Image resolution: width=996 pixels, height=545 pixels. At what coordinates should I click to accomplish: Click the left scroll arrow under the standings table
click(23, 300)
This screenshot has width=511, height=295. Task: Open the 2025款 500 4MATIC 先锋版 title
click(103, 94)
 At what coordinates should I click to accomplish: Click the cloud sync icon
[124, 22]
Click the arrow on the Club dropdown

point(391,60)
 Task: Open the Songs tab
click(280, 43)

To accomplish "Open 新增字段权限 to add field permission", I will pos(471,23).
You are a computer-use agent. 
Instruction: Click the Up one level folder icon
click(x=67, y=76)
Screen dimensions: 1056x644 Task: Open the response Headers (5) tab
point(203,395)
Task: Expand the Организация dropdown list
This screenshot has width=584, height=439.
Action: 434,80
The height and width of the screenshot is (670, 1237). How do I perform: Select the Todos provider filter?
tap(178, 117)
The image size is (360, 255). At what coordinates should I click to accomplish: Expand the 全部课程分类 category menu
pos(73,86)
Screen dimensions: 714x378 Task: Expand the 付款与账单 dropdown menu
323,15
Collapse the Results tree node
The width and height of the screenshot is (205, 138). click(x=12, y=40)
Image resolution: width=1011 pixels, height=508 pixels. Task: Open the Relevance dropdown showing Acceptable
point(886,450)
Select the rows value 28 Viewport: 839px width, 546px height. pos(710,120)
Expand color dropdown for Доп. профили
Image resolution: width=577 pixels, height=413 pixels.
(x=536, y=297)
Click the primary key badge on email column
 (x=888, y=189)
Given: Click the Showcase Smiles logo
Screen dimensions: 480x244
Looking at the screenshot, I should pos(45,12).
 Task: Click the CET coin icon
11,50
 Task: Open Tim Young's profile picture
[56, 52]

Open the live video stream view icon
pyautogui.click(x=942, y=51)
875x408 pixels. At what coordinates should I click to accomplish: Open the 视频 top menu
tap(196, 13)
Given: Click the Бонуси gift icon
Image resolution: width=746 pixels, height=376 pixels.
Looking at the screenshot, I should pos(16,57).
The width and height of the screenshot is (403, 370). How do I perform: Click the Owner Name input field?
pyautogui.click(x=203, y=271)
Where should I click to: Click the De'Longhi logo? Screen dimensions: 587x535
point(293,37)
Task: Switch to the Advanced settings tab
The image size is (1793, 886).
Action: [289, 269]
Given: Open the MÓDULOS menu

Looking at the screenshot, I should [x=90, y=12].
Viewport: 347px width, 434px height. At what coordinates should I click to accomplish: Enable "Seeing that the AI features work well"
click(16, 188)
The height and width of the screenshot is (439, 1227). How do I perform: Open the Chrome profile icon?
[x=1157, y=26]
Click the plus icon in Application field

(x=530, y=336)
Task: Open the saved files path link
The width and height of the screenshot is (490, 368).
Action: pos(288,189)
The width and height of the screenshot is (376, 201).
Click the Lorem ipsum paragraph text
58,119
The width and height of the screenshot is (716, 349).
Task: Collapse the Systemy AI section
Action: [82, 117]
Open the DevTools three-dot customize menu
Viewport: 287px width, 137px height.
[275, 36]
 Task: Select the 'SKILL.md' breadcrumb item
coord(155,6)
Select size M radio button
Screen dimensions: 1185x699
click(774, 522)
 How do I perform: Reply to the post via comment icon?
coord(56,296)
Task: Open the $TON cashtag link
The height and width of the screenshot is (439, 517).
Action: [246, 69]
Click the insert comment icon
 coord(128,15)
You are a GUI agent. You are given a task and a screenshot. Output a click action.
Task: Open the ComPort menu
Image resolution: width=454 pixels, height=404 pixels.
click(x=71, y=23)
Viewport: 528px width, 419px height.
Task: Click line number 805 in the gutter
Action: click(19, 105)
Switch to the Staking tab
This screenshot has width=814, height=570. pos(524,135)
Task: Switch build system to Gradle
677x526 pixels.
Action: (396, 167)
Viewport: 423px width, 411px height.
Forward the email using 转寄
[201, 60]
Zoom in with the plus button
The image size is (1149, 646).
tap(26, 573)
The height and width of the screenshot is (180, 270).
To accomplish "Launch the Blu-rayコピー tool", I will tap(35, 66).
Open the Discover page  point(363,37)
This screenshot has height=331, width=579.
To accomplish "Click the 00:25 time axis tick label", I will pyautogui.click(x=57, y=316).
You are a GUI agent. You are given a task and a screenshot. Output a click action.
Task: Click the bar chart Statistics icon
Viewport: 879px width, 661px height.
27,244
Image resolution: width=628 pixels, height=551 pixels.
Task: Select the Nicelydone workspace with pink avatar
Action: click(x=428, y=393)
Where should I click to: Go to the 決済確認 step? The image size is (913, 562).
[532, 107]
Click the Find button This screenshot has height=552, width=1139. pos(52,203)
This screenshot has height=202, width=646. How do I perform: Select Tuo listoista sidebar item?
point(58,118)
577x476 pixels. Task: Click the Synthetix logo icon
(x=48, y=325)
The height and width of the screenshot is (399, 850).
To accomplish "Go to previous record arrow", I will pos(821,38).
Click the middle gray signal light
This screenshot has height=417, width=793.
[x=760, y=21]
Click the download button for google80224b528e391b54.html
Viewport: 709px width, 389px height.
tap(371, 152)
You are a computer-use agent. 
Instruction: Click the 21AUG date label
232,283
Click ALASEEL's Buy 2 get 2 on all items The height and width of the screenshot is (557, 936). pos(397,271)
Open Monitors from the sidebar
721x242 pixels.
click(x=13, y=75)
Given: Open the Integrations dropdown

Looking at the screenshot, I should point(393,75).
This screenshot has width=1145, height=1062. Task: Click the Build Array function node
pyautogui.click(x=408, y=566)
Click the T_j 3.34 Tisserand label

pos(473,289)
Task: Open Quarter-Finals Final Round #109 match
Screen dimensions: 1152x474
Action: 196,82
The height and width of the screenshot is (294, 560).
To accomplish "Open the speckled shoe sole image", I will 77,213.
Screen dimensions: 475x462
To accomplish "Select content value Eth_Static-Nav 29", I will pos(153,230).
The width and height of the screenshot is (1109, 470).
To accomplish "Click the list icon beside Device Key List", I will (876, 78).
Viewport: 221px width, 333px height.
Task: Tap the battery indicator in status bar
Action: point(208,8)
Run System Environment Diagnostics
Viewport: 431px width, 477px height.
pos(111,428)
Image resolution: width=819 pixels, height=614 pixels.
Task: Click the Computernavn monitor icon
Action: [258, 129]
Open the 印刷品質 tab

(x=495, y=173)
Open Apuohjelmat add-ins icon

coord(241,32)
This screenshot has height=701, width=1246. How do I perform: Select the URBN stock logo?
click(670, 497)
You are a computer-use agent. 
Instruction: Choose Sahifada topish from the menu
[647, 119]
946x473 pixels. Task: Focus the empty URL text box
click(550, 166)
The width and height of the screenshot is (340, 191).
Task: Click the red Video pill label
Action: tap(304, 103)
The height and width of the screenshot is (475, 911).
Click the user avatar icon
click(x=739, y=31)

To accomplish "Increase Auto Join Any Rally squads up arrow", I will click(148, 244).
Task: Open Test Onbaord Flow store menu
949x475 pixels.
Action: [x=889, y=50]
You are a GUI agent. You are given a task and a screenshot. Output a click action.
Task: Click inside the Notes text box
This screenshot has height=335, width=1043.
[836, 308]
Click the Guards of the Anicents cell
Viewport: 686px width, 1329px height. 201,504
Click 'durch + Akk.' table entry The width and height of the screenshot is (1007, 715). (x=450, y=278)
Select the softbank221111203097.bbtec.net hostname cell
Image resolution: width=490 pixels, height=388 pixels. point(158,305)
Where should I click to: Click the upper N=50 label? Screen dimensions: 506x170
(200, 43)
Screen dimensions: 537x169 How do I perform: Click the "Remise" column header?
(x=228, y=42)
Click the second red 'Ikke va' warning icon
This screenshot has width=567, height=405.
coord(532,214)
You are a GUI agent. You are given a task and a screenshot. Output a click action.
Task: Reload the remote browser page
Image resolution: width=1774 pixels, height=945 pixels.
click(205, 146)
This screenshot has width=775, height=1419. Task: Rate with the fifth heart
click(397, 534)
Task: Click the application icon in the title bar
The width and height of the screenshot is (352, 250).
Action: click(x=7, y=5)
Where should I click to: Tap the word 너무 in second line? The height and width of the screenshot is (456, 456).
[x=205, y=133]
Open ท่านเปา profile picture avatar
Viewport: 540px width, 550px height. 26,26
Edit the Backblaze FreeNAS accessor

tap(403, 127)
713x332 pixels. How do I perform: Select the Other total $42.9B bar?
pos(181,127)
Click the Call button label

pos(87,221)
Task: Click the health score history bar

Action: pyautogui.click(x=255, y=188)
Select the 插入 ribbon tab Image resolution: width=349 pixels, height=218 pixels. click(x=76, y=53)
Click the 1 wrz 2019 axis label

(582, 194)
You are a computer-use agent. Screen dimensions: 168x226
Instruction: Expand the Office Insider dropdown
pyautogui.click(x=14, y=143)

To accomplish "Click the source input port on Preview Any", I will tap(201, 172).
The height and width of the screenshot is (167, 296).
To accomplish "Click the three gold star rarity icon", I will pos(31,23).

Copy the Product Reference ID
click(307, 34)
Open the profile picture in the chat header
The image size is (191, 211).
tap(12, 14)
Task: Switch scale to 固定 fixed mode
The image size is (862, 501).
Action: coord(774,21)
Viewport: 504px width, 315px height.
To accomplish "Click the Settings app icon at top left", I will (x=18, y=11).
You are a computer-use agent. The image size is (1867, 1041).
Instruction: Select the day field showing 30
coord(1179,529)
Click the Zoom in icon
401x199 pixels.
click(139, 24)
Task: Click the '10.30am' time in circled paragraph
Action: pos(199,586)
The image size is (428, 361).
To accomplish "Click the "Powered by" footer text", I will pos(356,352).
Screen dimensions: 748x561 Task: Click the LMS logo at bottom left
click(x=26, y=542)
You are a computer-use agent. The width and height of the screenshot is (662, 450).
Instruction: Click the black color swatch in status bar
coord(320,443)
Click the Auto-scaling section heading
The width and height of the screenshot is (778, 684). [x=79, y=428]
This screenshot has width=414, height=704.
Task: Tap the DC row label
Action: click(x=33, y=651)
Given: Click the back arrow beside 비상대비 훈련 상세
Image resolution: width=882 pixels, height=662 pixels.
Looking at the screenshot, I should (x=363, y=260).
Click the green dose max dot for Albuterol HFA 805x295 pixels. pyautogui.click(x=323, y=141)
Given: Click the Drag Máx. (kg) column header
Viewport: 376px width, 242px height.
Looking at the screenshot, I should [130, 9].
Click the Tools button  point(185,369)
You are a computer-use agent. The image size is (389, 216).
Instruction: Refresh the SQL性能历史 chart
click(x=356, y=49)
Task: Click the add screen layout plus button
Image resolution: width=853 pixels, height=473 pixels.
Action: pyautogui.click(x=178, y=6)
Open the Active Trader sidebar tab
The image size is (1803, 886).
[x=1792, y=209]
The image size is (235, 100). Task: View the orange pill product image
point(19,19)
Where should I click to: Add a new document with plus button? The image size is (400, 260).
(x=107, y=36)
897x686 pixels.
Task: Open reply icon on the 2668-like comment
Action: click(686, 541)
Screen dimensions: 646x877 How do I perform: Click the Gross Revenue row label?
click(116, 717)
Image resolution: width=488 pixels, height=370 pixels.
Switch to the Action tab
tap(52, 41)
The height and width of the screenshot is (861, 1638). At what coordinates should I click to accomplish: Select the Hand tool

● **EXERCISE**
Every line above that holds the word "three" is to be found and copied.

● **WRITTEN ANSWER**
Open the DevTools three-dot customize menu
To accomplish "Click the three gold star rarity icon", I will pos(31,23).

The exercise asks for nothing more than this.